Some of the science behind my answer:

>The NOAA Ascent to Altitude Tables
>The Bell/Borgwardt CAR (California Ascent Rate) study
>Doppler bubble studies regarding altitude diving and ascending after diving with myself as one of the test subjects
>and a couple hundred dives doing more than what the OP proposed

All the best, James
 
I'd feel pretty safe going to those elevations (not altitudes... you're driving). However we had an instructor get bent after a series of pretty conservative dives. She drove to an elevation of 1,600 feet to get to her BF's house after diving. I'm just glad my house is only about 200 ft above sea level.
 
I'd feel pretty safe going to those elevations (not altitudes... you're driving). However we had an instructor get bent after a series of pretty conservative dives. She drove to an elevation of 1,600 feet to get to her BF's house after diving. I'm just glad my house is only about 200 ft above sea level.
Makes me all the more convinced that I should stop by the local burger shop and have a big fat burger before I go home from previously mentioned divesite then.. Ahh, its good to get excuses like that to pay others to make my food...
 
I agree with Crowley.

NOAA addresses the issue.
http://www.ndc.noaa.gov/pdfs/AscentToAltitudeTable.pdf

Note that they don’t require a surface interval unless you are ascending at least 1000 feet.

caveat: To take full advantage of the NOAA table, you’d need to use their pressure groups from their dive tables:
http://www.ndc.noaa.gov/pdfs/NoDecoAirDiveTable.pdf
http://www.ndc.noaa.gov/pdfs/ResidNitroTable.pdf

Note also that recent DAN guidelines imply that elevations of 2000 feet and below are not worrisome:
From: http://www.diversalertnetwork.org/ne...asp?newsid=258
“The following recommendations . . . . apply to air dives followed by flights at cabin altitudes of 2,000 to 8,000 feet.”

Waiting before ascending to the moderate elevation you describe is very conservative.

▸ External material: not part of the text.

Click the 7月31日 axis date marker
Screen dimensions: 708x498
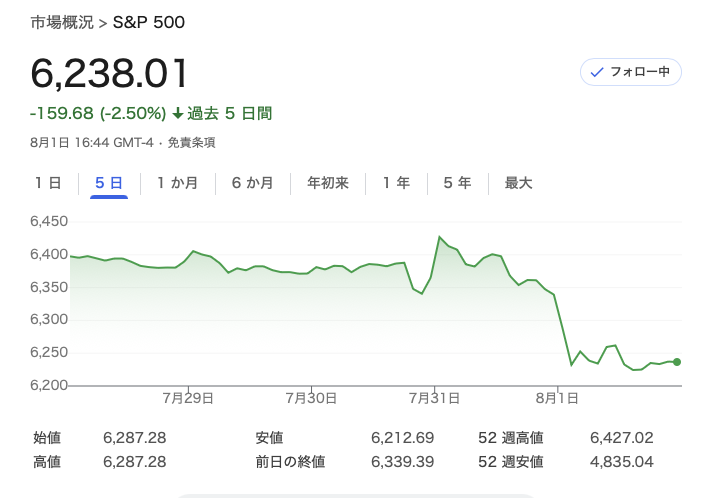pyautogui.click(x=434, y=398)
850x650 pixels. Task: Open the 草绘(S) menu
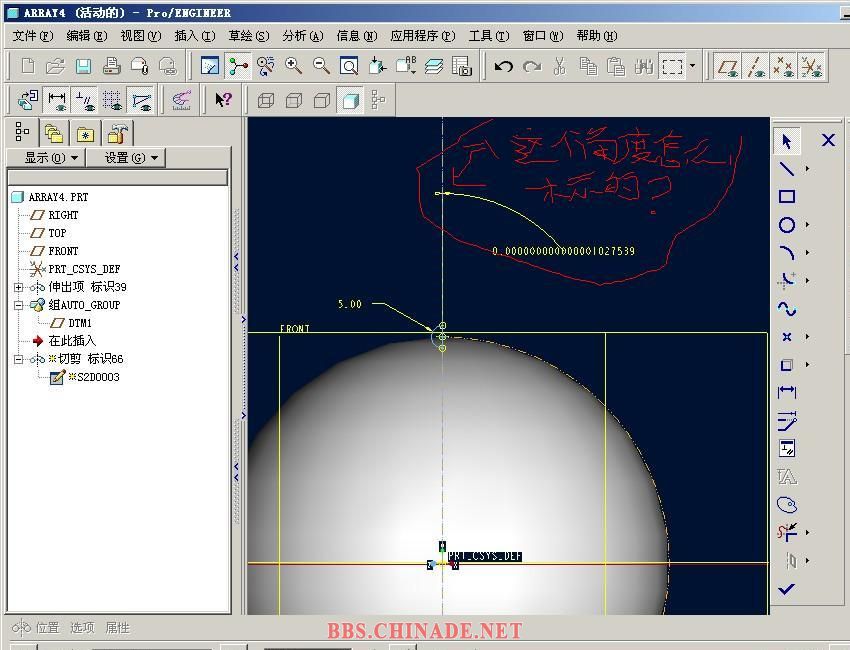248,36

I’d consider disassembling my gear and packing it in the car a sufficient wait.

OK, I give up. How do you use the NOAA tables for mutiple dives?
 
OK, I give up. How do you use the NOAA tables for mutiple dives?

...the same way you'd use conventional tables for multiple dives?

<shrugs>

If you are asking specifically about the Ascent to Altitude tables, you use the highest Repetitive Group (in the last 24 hours) for computation of your SI until moving to the higher altitude.